--- Material for this exercise Enclosed Below ---

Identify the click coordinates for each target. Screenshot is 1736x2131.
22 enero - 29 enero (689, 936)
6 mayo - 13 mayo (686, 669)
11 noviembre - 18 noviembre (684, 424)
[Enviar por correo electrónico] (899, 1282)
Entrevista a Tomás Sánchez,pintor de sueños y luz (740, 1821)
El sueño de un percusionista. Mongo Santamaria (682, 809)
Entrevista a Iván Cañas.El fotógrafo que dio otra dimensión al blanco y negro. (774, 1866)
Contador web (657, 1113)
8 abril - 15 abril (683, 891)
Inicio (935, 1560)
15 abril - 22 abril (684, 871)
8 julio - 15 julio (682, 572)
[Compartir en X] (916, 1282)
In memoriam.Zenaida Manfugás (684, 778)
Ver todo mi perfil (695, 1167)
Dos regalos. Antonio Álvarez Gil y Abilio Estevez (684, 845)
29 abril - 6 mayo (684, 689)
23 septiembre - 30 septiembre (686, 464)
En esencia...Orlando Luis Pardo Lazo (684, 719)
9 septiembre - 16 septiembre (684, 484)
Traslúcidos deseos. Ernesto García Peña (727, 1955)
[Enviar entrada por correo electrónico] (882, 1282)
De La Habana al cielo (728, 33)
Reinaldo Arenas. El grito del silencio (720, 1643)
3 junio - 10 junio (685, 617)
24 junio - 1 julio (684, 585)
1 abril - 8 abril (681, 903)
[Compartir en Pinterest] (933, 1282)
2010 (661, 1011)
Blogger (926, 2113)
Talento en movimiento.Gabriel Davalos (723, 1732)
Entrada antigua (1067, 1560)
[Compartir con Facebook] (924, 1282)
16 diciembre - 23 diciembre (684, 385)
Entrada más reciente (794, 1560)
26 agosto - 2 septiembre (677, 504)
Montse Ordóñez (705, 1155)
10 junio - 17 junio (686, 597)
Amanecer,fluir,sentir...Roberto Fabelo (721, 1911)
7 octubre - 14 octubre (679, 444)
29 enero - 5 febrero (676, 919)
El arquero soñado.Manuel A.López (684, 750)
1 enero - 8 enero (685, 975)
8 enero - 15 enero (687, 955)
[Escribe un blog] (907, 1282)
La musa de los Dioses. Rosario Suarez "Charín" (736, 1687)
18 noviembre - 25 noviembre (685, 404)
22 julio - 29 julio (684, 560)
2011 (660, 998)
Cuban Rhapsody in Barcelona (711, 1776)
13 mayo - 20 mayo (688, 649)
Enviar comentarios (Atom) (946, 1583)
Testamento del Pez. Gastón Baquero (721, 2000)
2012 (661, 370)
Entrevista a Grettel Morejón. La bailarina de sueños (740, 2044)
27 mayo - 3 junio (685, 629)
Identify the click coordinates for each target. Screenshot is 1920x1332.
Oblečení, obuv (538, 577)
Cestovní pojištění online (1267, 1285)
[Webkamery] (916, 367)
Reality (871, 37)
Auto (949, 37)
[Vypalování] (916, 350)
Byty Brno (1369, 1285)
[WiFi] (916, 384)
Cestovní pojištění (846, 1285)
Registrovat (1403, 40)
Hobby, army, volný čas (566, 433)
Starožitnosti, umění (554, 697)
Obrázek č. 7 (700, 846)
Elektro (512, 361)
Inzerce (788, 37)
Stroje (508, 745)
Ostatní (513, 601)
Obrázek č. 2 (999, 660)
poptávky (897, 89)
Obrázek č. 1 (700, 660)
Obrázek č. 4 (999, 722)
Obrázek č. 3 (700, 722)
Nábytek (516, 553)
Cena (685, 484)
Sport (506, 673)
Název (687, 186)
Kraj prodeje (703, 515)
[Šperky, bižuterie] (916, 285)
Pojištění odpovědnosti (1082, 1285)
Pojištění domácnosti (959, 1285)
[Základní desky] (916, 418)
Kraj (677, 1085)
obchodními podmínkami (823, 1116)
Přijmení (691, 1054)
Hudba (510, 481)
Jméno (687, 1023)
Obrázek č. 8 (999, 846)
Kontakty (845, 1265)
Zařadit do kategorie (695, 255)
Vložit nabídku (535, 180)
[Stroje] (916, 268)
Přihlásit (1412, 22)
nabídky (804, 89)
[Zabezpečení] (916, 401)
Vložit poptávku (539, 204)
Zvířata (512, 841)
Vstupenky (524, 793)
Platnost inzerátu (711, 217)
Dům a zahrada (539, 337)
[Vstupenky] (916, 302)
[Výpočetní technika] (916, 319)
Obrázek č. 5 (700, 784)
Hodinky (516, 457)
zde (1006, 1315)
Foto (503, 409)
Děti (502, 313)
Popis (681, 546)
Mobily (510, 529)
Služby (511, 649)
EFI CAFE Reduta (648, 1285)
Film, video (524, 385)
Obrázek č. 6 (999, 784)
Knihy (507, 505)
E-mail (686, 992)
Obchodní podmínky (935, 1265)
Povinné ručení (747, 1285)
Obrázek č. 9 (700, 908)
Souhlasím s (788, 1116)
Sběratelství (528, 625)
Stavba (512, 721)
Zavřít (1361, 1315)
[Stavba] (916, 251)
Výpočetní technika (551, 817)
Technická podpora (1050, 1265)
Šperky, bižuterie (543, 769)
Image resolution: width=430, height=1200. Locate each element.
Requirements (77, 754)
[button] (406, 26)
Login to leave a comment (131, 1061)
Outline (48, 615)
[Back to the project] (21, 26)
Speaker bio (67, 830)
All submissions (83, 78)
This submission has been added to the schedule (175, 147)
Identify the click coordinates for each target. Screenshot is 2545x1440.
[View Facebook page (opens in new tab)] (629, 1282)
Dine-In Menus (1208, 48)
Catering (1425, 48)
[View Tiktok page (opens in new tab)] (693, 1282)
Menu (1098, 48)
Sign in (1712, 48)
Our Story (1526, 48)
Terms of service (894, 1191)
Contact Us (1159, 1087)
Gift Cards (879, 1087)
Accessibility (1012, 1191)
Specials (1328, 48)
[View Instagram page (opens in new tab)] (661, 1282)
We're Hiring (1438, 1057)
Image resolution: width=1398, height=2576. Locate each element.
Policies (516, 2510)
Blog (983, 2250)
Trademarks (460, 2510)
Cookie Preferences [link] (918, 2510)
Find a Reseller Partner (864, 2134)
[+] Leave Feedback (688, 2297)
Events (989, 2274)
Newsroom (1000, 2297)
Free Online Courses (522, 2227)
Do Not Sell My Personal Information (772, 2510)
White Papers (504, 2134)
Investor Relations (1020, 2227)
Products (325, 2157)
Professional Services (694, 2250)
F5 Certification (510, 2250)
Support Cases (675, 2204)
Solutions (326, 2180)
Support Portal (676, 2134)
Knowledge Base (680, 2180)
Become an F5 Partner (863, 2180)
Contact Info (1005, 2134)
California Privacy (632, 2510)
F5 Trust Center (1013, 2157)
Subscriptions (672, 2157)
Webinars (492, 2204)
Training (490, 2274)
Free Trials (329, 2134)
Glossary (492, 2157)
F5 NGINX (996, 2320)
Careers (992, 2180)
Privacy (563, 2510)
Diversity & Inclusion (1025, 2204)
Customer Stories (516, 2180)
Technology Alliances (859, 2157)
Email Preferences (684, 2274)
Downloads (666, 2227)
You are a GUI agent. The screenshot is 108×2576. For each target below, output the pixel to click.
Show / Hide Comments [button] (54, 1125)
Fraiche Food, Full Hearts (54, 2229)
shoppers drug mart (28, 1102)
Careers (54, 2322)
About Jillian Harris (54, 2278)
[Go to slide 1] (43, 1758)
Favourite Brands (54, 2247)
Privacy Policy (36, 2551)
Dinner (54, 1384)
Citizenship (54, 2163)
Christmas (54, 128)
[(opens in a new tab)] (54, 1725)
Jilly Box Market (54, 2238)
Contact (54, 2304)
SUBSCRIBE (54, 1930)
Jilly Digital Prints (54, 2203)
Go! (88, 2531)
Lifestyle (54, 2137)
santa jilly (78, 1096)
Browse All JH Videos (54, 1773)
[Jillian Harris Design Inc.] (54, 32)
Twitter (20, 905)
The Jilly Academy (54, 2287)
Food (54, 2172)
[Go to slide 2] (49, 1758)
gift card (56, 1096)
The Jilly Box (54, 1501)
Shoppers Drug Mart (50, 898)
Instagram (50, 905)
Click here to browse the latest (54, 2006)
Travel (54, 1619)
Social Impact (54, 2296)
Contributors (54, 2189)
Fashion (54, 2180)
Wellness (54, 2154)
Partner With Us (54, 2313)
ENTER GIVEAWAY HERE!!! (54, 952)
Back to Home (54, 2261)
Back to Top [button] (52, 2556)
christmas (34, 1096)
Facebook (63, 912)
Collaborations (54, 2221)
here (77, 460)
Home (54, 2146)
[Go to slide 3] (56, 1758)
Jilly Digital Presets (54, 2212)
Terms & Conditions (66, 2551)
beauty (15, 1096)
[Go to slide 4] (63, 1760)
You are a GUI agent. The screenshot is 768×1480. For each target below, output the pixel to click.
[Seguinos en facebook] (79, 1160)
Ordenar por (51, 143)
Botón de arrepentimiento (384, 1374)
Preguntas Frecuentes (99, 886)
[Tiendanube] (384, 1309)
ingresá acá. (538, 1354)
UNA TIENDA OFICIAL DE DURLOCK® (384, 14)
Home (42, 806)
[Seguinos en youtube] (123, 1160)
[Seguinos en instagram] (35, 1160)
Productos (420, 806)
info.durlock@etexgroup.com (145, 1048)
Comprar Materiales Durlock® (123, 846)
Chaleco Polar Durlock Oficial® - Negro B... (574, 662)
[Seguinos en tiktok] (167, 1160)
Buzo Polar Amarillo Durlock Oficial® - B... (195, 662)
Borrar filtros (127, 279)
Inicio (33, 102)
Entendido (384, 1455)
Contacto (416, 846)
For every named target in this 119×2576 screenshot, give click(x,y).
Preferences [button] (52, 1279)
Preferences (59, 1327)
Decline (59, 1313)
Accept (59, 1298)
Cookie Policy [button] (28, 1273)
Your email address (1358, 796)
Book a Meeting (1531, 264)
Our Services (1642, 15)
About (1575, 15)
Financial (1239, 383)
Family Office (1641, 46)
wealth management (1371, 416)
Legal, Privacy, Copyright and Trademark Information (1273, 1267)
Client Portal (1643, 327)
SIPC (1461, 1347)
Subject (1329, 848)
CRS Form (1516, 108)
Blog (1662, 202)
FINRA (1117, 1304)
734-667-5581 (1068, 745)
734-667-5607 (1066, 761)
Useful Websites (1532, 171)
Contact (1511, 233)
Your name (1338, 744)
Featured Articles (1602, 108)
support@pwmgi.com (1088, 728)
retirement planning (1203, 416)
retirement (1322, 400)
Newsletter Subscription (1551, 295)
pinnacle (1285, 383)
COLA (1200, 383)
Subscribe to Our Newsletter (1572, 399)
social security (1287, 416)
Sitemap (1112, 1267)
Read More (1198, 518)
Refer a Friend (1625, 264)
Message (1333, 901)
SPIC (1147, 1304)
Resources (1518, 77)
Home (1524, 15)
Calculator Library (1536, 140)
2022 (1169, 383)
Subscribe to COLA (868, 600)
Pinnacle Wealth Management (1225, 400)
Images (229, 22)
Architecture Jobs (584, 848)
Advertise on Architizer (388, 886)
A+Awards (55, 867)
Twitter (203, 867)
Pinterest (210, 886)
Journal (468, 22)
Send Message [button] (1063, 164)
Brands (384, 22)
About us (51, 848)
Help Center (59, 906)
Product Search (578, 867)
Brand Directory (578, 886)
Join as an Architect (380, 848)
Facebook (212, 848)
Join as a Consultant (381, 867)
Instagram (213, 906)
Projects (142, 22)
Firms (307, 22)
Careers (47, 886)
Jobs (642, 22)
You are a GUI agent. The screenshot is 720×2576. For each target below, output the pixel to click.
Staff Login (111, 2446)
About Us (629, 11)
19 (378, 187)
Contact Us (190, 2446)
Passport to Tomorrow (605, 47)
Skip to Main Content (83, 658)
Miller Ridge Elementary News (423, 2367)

--- End of Enclosed Material for this exercise ---

__Assigned task__:
Exactly the lines from the one with "Firms (307, 22)" through the end of the entries, both included, should be written out, and no others.

__Task result__:
Firms (307, 22)
Careers (47, 886)
Jobs (642, 22)
You are a GUI agent. The screenshot is 720×2576. For each target below, output the pixel to click.
Staff Login (111, 2446)
About Us (629, 11)
19 (378, 187)
Contact Us (190, 2446)
Passport to Tomorrow (605, 47)
Skip to Main Content (83, 658)
Miller Ridge Elementary News (423, 2367)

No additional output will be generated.